Но язвительный голос внутри сказал: "Здесь ты не по ошибке, здесь ты по
логике причин и следствий, по воле Августы. Ты всегда делал все по воле
Августы. Ты принадлежишь судну в равной мере со всеми остальными. Ты или кто
угодно. Бомба не выбирает, а мир сегодня принадлежит бомбе. Для каждого
заготовлена соответствующая доза облучения. Бомбы, которые хотят изготовить,
касаются тебя в одинаковой мере так же, как и те, которые уже изготовлены.
Бомба - любовница мира, каждый хочет с ней спать".

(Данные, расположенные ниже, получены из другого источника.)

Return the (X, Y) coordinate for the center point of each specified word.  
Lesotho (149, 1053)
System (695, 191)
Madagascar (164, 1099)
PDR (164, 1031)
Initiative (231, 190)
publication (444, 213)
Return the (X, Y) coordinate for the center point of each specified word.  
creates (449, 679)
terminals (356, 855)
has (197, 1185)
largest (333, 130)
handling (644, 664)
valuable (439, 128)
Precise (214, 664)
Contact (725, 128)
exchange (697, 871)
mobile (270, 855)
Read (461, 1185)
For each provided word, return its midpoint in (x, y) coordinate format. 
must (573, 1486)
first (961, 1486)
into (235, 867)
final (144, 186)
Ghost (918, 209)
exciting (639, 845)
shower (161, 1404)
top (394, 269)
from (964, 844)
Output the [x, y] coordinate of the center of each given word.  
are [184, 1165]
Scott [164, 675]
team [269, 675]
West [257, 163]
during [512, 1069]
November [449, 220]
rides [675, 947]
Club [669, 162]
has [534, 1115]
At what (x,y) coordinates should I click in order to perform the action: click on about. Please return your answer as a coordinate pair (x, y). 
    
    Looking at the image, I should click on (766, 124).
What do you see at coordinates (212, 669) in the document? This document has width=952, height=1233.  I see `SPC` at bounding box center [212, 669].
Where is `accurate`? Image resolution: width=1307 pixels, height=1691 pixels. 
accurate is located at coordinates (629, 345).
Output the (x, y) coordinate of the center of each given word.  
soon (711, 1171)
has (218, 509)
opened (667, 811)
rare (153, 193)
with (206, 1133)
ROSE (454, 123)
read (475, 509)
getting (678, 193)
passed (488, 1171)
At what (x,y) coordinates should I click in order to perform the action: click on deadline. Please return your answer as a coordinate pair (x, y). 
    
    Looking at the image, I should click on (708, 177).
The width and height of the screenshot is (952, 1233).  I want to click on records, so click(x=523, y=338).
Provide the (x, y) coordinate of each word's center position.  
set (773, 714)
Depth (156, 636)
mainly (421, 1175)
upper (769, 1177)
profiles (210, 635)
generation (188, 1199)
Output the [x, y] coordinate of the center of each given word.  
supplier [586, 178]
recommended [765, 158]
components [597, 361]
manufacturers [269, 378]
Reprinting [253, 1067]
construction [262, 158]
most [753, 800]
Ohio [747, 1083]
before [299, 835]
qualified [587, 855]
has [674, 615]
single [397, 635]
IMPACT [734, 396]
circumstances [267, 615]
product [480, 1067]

Гут чем-то твердым ударил о металлическую раму вентиляционного
отверстия.
Я заглянул в склад.
- Черт побери, что ты делаешь? - выругался он. - Не спи!
Он подавал мне вверх стальной прут длиной в полметра и молоток. Ломик
для открывания крышек ящиков. Один конец его был сплющен и разделен на две
части для вытаскивания гвоздей. Теперь у меня не было сомнений. Если отобьем
молотком сплющенный конец, останется острый наконечник, которым можно будет
пробить кожух контейнера.
Проснулся я весь в поту.
Темнота.
Я не мог дышать, не мог спать. Что-то было не в порядке, что-то
случилось. Я слепо развел руками в темноте и коснулся руки Гута.
- Слышишь? - шепнул я.
Он задвигался. Не дыша, мы прислушались. Тишина! Невероятная и особая.
Что-то случилось.
Гут резко сел.
- Машины не работают, - произнес он удивленно.
Теперь это понял и я тоже. Эта тишина не была привычным, монотонным,
все пронизывающим шумом корабельного вала и машин, а настоящей тишиной, в
которой эхом отдавались одинокие шаги и удары сердца. Зловещая тишина
минуты, в которую надо принимать решение.
Эта минута настала!
Вот она, эта минута!
Мы пристали!
- Ганс, мы пристали...
- Пристали мы...
Мы не могли пошевелиться, мы не знали, как теперь быть. Мы пристали и
должны действовать. Но когда это произошло? Как долго мы спали? Сколько
часов прошло? Не началась ли уже выгрузка?
Мы почти одновременно бросились к приставной лестнице. Нужно выяснить,
что делается. Прочь из этого омута.
Перекрытиe вентиляционного отверстия отлетело. Мы пролезли на вершину
батареи резервуара. Нас обступила неподвижная духота. Запах корабельного
брюха. Мы спустились вниз и бесшумно побежали к складу. Голосов нигде не
слышалось, не работали краны. Грузовой люк над складским пространством был
закрыт.
- Ждут рассвета, еще ночь, - шепнул Гут. - Мы не должны спать, должны
подготовиться, раздобыть защитный костюм.
Мы поползли обратно. Мы так привыкли к темноте, что глубокие сумерки
трюма, нарушаемые только аварийными огнями, не создавали нам никаких
трудностей. Здесь можно было жить, но что будет дальше?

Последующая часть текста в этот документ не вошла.